> WORK ORDER: List every person named with degrees near the top of the radiology education article below, including the degrees shown for each.

[Opening GIVEN PASSAGE section]

Under Pressure: Educators Suffer When Forced To Choose Between Clinical and Teaching Duties

The future of radiology education at risk without institution-level protection of teaching duties 


Bettina Siewert, MD
Siewert
 Lori  Deitte, MD
Diette
Lily M. Belfi, MD
Belfi
Marion Hughes, MD, JD
Hughes

Moral distress is a deeply felt tension that occurs when an individual is unable to pursue what they strongly perceive to be the ethically optimal course of action in a given situation. Moral injury occurs when moral distress accrues over time, as conditions persist or deteriorate further.

Physicians may experience moral injury when endemic conflicts arise between what they feel is in the patients’ best interests and what the physicians are realistically able to do. In medicine, it often relates to chronically insufficient time, resources or support that may risk lapses in quality and safety. For many academic radiologists, moral injury occurs when chronically unmanageable clinical volumes decrease teaching time, leaving radiologists concerned about the future of the specialty, and the implications for patient care.

“You are not only responsible to the patient, but you have the overarching responsibility for the future generation of radiologists,” said Bettina Siewert, MD, executive vice chair radiology at Beth Israel Deaconess Medical Center, Boston. “You need to make sure that they are prepared to practice by themselves. You are looking into the future and ensuring the provision of health care in that future. It’s a large burden.”

This central conflict between clinical time and teaching time, which may lead to academic radiologist attrition. A decrease in instructional quality poses a real concern if the current paradigm doesn’t shift.

“If the education is subpar right now, and nothing changes, then radiology education could collapse in the future,” Dr. Siewert said. “This has crucial implications for patient care.”

Time Constraints Lead Some to Leave Academia

Moral distress among academic radiologists often occurs when they do not have time to teach to a high standard. Lori Deitte, MD, vice chair of Education, Radiology & Radiological Sciences, and professor of Clinical Radiology & Radiological Sciences at Vanderbilt University Medical Center, Nashville, TN, has experienced this. 

“Not that many years ago, every Thursday at 10 a.m. I would go over ultrasound teaching cases for 30 to 45 minutes with the medical students and residents. I can’t build that into my workday anymore. Part of our job satisfaction comes from the joy of teaching. When we no longer have time for certain learning activities, that’s a loss,” Dr. Deitte said.

[Closing GIVEN PASSAGE section]
[Opening SUPPLIED DATA section]

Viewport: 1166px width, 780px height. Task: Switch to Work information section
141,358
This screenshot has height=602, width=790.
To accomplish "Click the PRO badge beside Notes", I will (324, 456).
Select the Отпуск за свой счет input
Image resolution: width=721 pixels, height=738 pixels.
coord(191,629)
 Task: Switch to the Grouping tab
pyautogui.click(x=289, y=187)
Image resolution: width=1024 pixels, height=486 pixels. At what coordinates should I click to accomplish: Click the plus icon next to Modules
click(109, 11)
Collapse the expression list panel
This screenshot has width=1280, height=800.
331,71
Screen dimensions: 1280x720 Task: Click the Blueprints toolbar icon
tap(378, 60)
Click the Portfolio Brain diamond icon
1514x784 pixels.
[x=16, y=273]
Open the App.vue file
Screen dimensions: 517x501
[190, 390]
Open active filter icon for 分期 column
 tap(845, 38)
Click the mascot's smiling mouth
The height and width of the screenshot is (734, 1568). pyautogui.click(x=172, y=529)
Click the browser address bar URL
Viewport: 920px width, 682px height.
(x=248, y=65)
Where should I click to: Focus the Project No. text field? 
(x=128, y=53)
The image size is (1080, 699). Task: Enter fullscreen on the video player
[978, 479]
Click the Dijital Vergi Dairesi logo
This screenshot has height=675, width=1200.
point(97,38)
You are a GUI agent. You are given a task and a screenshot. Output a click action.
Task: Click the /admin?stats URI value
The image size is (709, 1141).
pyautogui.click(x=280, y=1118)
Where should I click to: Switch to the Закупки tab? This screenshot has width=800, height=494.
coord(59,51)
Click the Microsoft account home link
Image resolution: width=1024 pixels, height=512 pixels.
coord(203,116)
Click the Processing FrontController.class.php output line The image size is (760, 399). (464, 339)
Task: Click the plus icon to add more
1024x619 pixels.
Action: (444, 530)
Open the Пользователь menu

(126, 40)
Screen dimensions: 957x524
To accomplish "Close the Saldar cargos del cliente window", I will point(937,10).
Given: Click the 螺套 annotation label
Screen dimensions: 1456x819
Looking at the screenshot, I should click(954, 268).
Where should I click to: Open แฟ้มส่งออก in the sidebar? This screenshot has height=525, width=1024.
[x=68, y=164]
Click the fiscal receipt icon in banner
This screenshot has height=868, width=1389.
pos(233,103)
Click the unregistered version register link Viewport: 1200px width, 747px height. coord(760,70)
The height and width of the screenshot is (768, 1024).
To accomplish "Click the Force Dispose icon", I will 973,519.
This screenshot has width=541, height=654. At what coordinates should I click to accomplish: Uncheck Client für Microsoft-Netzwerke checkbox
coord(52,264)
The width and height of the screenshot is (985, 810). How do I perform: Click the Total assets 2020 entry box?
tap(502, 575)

[Closing SUPPLIED DATA section]

> RESULT FOR THIS EXERCISE:
- Bettina Siewert, MD
- Lori Deitte, MD
- Lily M. Belfi, MD
- Marion Hughes, MD, JD